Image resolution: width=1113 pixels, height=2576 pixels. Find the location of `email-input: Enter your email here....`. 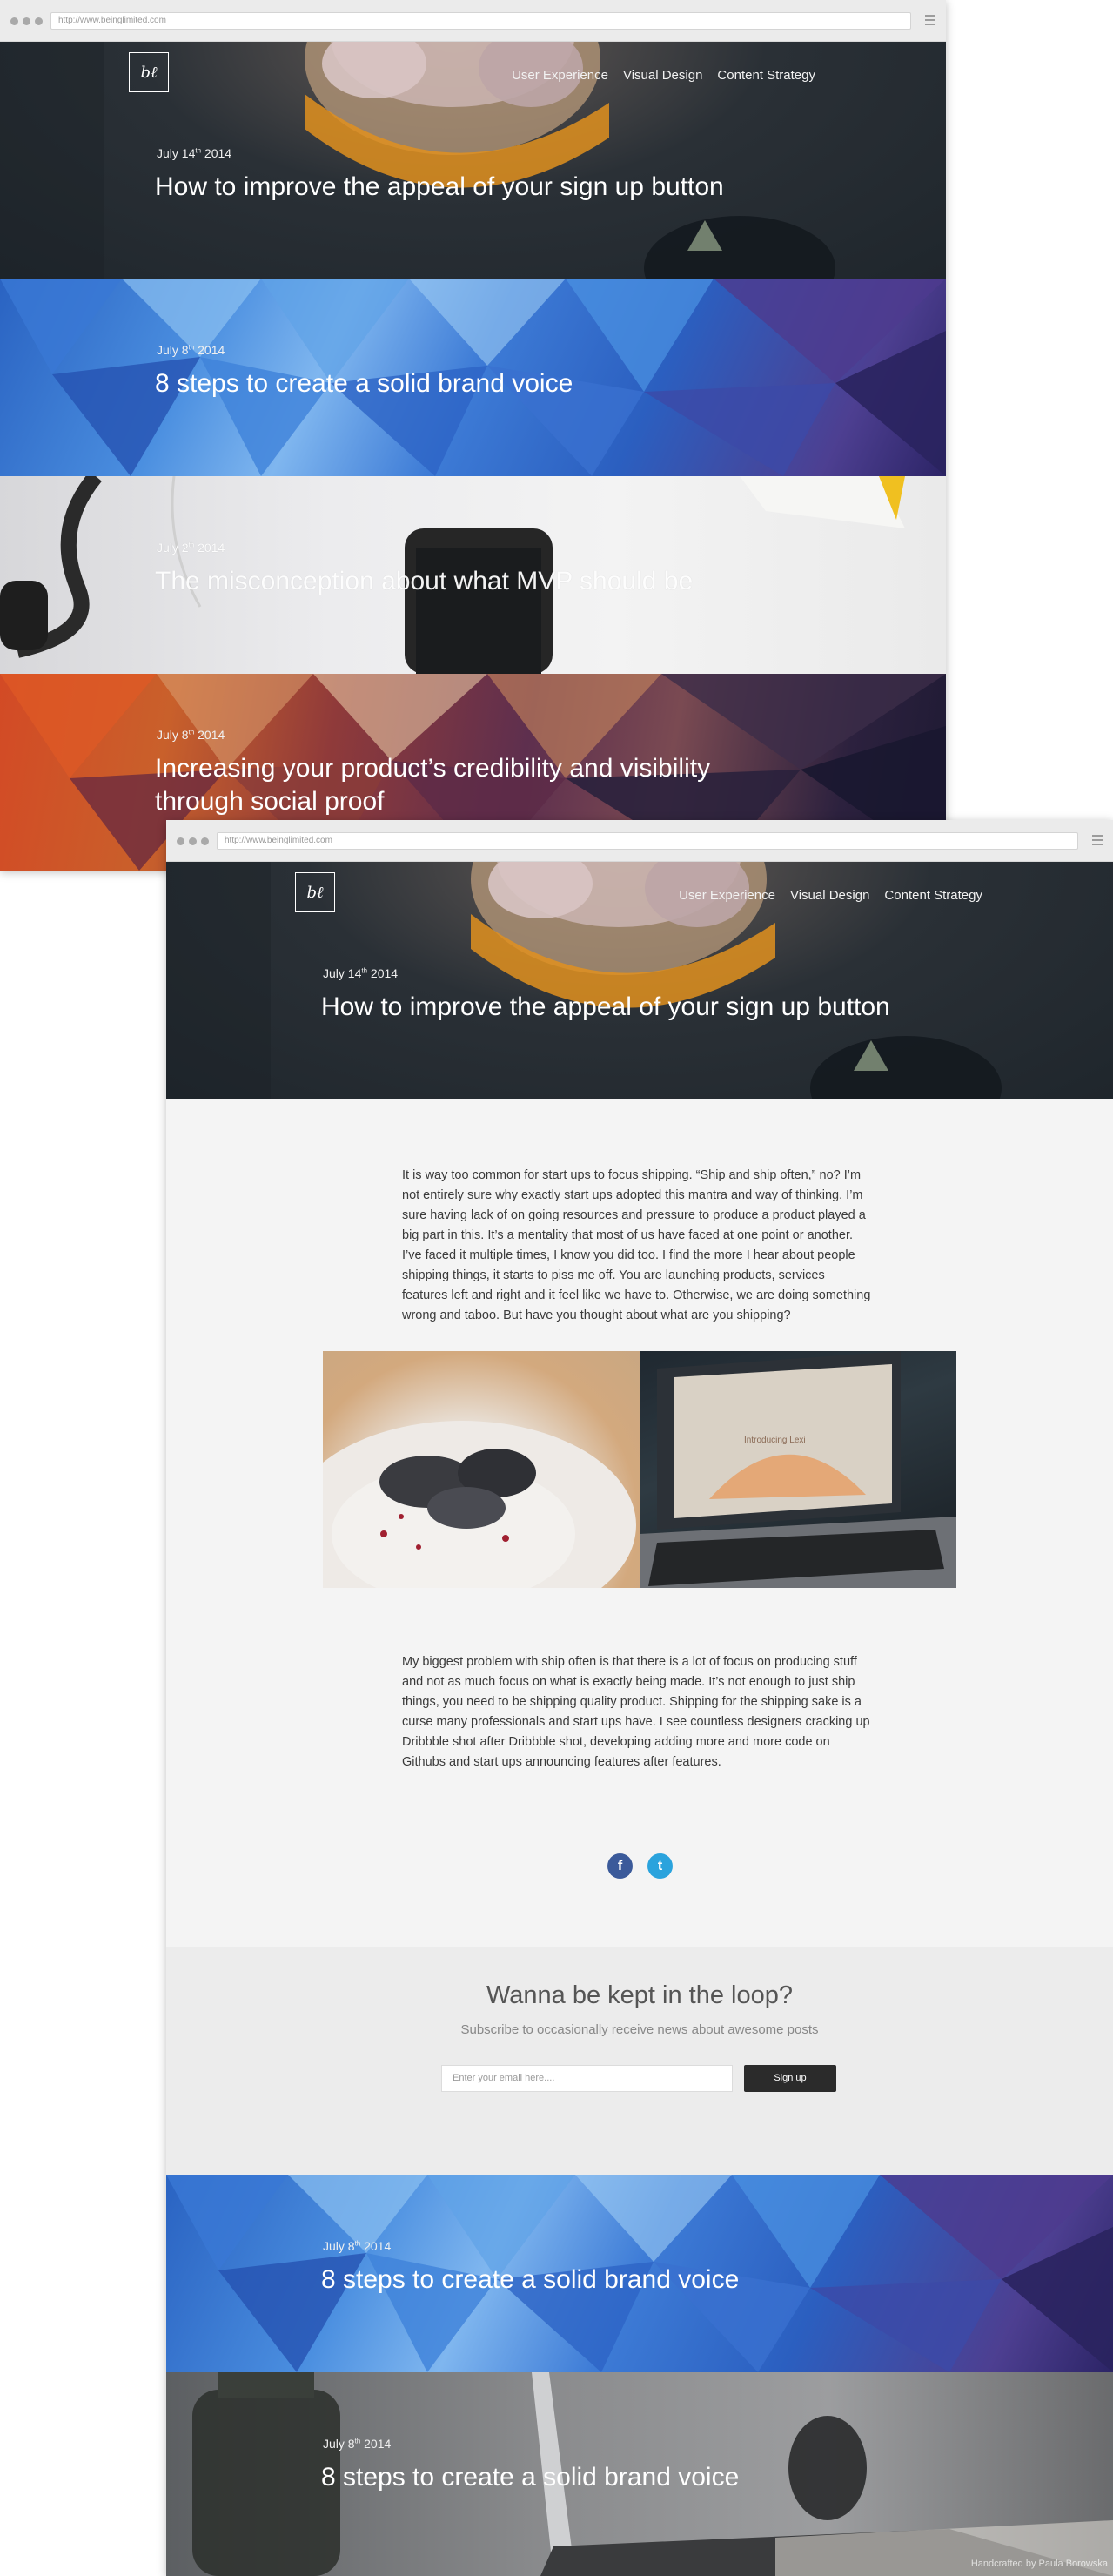

email-input: Enter your email here.... is located at coordinates (587, 2078).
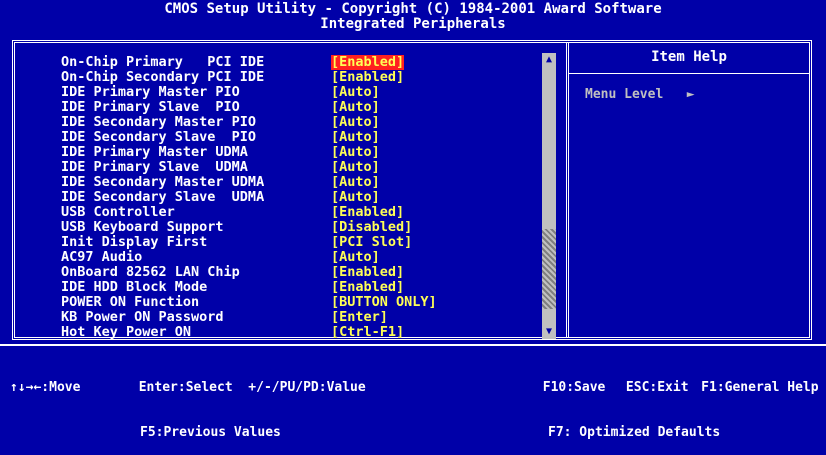 This screenshot has height=455, width=826. What do you see at coordinates (634, 432) in the screenshot?
I see `optimized-defaults-hint: F7: Optimized Defaults` at bounding box center [634, 432].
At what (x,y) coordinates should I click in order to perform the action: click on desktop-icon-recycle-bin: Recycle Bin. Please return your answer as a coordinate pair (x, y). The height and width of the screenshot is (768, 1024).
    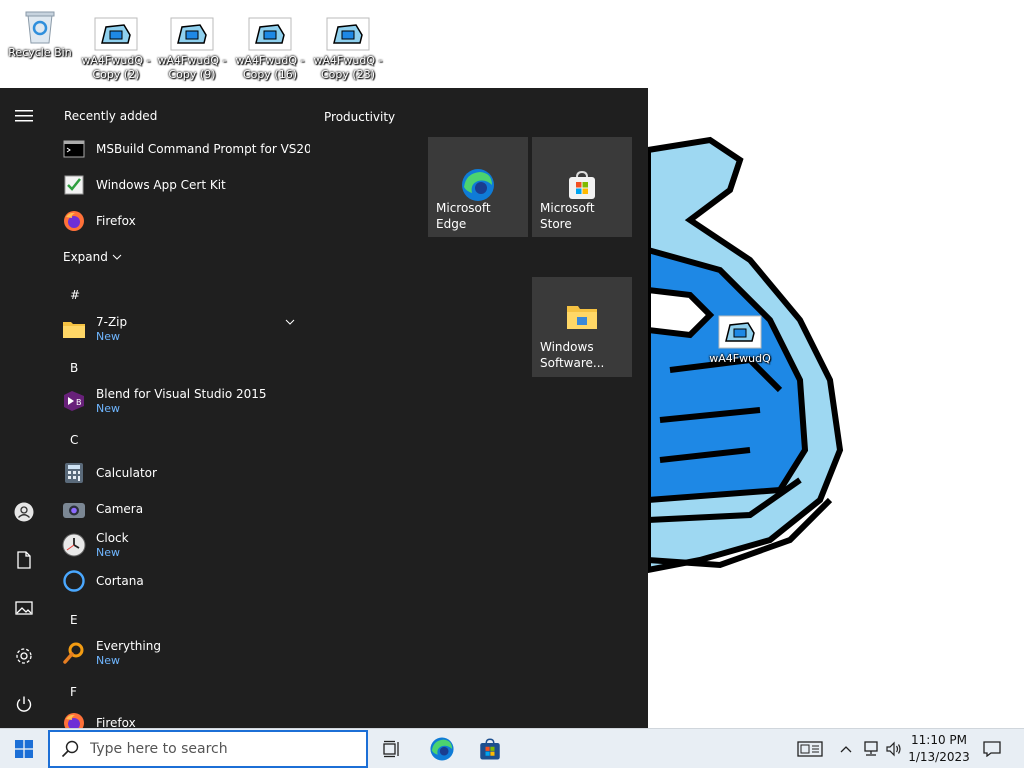
    Looking at the image, I should click on (40, 34).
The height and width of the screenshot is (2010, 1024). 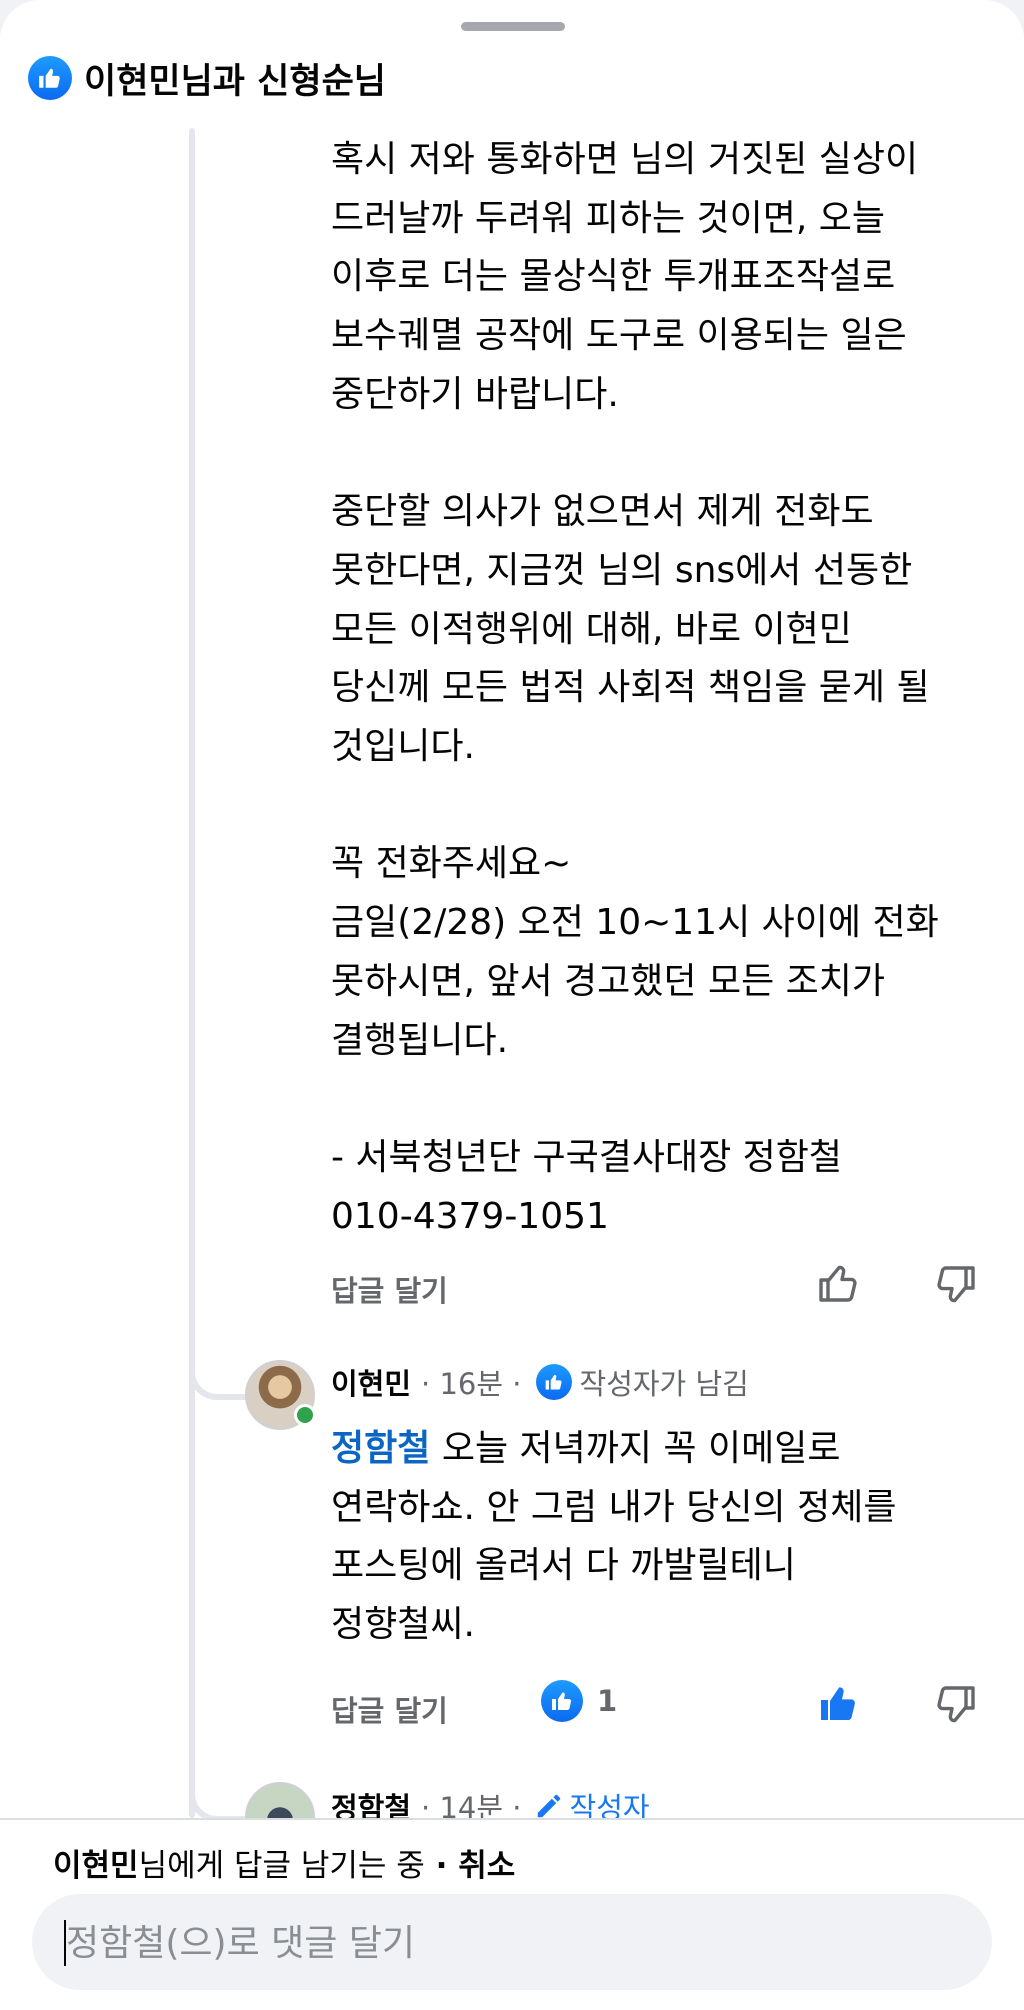 I want to click on like-count: 1, so click(x=579, y=1701).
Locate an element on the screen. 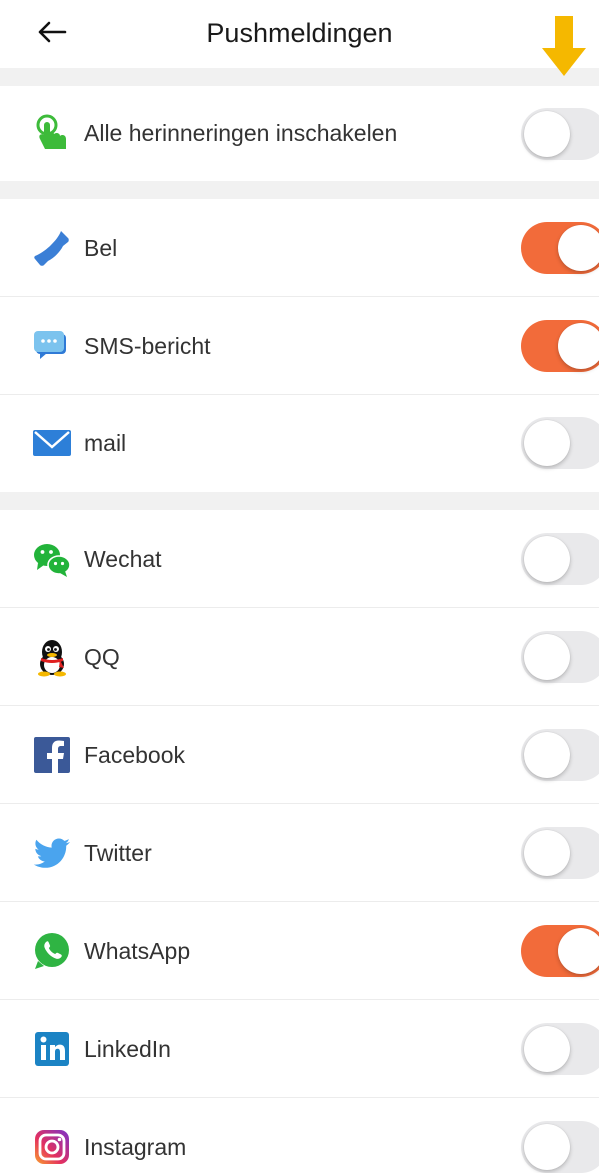  notification-row-sms: SMS-bericht is located at coordinates (300, 346).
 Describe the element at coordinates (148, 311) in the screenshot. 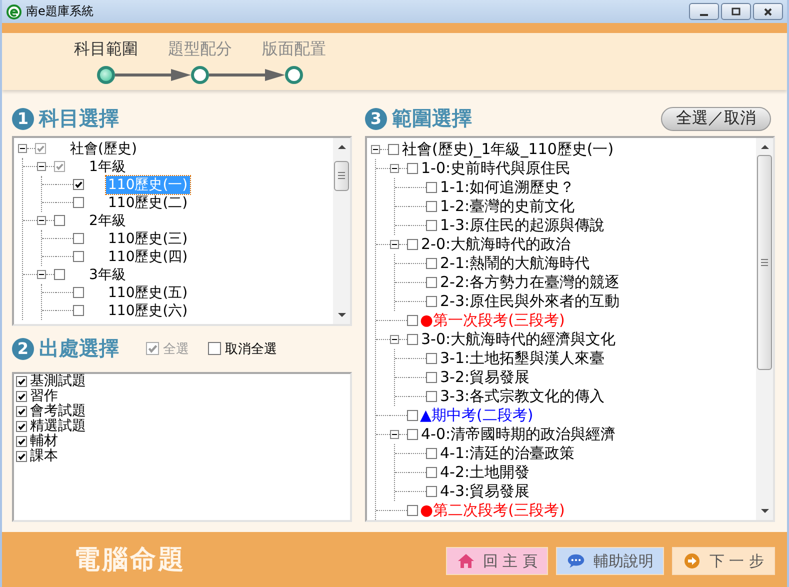

I see `tree-item: 110歷史(六)` at that location.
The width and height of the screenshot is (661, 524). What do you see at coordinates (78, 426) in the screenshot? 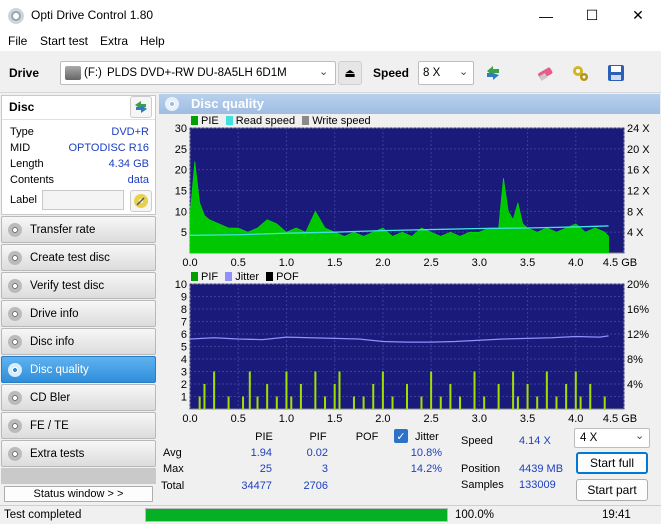
I see `nav-fe-te: FE / TE` at bounding box center [78, 426].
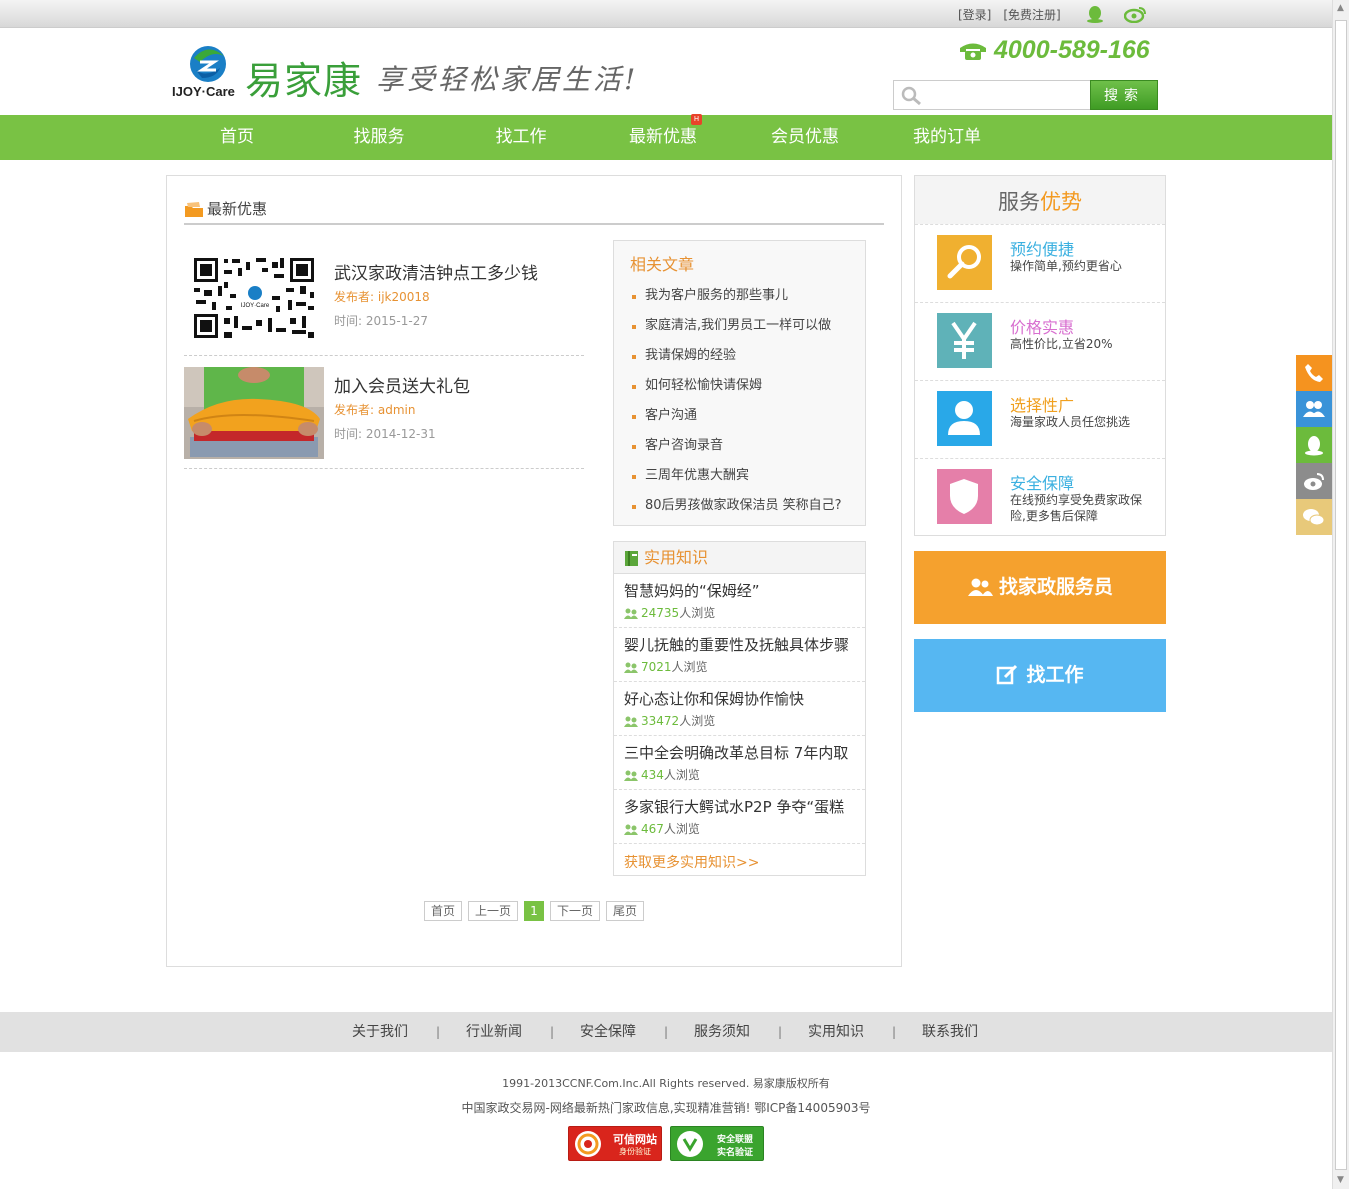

★ ★ ★ ★ ★ ★ ★

= Task to complete =
Reproduce the records verbatim, beginning with the line that contains "Describe the element" and continuing through the end of the records, with both ends included. Omit the pictures from your answer.

= Expected answer =
 Describe the element at coordinates (148, 311) in the screenshot. 

I see `tree-item: 110歷史(六)` at that location.
The width and height of the screenshot is (661, 524). What do you see at coordinates (78, 426) in the screenshot? 
I see `nav-fe-te: FE / TE` at bounding box center [78, 426].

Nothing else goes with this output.